TASK PROMPT:
Please give the lines from the one containing "Task: Click the" through the one containing "Action: [x=307, y=253]", both included, as a numbered list. Leave out blank lines and the pictures.

DATASET RECORDS:
[START]
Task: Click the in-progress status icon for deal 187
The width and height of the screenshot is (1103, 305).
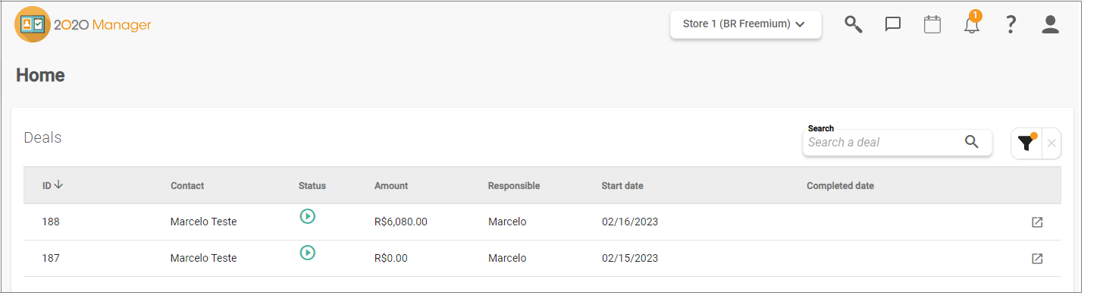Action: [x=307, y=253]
[END]
[START]
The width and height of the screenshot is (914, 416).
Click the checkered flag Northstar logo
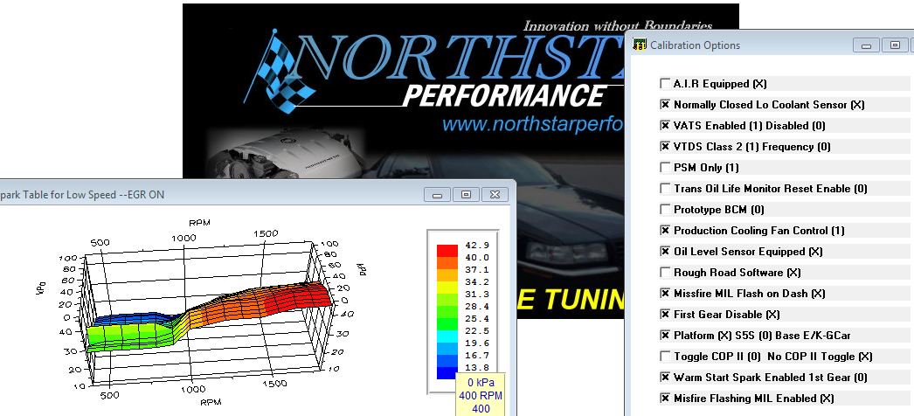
[END]
THE RESPONSE:
1. Task: Click the in-progress status icon for deal 187
2. The width and height of the screenshot is (1103, 305).
3. Action: [x=307, y=253]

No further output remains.